Transcribe each line of the material exactly as it stands.
=== Material for the task ===
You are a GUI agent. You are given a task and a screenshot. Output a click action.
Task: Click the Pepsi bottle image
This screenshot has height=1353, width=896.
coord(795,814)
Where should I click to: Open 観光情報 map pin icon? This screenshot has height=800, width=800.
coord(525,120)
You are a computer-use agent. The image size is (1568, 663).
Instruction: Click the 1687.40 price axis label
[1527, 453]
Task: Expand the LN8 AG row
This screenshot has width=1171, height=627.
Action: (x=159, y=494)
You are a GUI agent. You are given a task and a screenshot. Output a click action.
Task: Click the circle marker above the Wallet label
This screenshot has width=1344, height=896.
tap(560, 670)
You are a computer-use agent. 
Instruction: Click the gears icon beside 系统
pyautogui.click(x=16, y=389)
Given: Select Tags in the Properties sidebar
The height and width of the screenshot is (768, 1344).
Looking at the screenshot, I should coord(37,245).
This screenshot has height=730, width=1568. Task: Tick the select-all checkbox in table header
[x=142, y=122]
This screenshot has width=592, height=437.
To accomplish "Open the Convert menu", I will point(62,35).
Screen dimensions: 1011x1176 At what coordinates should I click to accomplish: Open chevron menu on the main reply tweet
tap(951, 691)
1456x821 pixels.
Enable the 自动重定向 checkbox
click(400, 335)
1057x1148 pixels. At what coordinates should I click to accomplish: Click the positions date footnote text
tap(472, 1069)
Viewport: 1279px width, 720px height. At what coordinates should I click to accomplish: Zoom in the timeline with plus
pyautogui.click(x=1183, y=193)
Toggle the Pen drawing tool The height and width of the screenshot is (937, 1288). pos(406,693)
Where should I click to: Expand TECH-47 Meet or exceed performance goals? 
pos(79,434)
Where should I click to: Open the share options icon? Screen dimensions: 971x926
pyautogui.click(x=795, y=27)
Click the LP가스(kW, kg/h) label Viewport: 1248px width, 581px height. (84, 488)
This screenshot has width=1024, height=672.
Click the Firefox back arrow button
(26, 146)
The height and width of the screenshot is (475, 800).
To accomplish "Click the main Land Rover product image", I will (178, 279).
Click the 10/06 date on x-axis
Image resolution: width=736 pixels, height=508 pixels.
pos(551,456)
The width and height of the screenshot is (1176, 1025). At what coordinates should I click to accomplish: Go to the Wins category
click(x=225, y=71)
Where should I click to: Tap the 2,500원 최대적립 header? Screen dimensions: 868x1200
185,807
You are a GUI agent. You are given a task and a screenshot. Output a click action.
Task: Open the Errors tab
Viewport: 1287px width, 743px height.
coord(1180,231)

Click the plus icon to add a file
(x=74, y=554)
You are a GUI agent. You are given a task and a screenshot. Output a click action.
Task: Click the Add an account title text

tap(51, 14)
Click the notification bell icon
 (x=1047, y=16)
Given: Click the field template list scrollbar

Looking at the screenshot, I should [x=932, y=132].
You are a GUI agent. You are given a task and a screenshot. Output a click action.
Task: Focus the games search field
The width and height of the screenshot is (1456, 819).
===
■ **Expected output**
You are a GUI agent. You are given a task and a screenshot. Output a click action.
Task: Click the Pepsi bottle image
This screenshot has height=1353, width=896.
coord(795,814)
Where should I click to: Open 観光情報 map pin icon? This screenshot has height=800, width=800.
coord(525,120)
You are a computer-use agent. The image size is (1568, 663).
Instruction: Click the 1687.40 price axis label
[1527, 453]
Task: Expand the LN8 AG row
This screenshot has width=1171, height=627.
Action: (x=159, y=494)
You are a GUI agent. You are given a task and a screenshot. Output a click action.
Task: Click the circle marker above the Wallet label
This screenshot has width=1344, height=896.
tap(560, 670)
You are a computer-use agent. 
Instruction: Click the gears icon beside 系统
pyautogui.click(x=16, y=389)
Given: Select Tags in the Properties sidebar
The height and width of the screenshot is (768, 1344).
Looking at the screenshot, I should coord(37,245).
This screenshot has height=730, width=1568. Task: Tick the select-all checkbox in table header
[x=142, y=122]
This screenshot has width=592, height=437.
To accomplish "Open the Convert menu", I will point(62,35).
Screen dimensions: 1011x1176 At what coordinates should I click to accomplish: Open chevron menu on the main reply tweet
tap(951, 691)
1456x821 pixels.
Enable the 自动重定向 checkbox
click(400, 335)
1057x1148 pixels. At what coordinates should I click to accomplish: Click the positions date footnote text
tap(472, 1069)
Viewport: 1279px width, 720px height. At what coordinates should I click to accomplish: Zoom in the timeline with plus
pyautogui.click(x=1183, y=193)
Toggle the Pen drawing tool The height and width of the screenshot is (937, 1288). pos(406,693)
Where should I click to: Expand TECH-47 Meet or exceed performance goals? 
pos(79,434)
Where should I click to: Open the share options icon? Screen dimensions: 971x926
pyautogui.click(x=795, y=27)
Click the LP가스(kW, kg/h) label Viewport: 1248px width, 581px height. (84, 488)
This screenshot has width=1024, height=672.
Click the Firefox back arrow button
(26, 146)
The height and width of the screenshot is (475, 800).
To accomplish "Click the main Land Rover product image", I will (178, 279).
Click the 10/06 date on x-axis
Image resolution: width=736 pixels, height=508 pixels.
pos(551,456)
The width and height of the screenshot is (1176, 1025). At what coordinates should I click to accomplish: Go to the Wins category
click(x=225, y=71)
Where should I click to: Tap the 2,500원 최대적립 header? Screen dimensions: 868x1200
185,807
You are a GUI agent. You are given a task and a screenshot. Output a click action.
Task: Open the Errors tab
Viewport: 1287px width, 743px height.
coord(1180,231)

Click the plus icon to add a file
(x=74, y=554)
You are a GUI agent. You are given a task and a screenshot. Output a click action.
Task: Click the Add an account title text

tap(51, 14)
Click the notification bell icon
 (x=1047, y=16)
Given: Click the field template list scrollbar

Looking at the screenshot, I should [x=932, y=132].
You are a GUI agent. You are given a task and a screenshot. Output a click action.
Task: Focus the games search field
The width and height of the screenshot is (1456, 819).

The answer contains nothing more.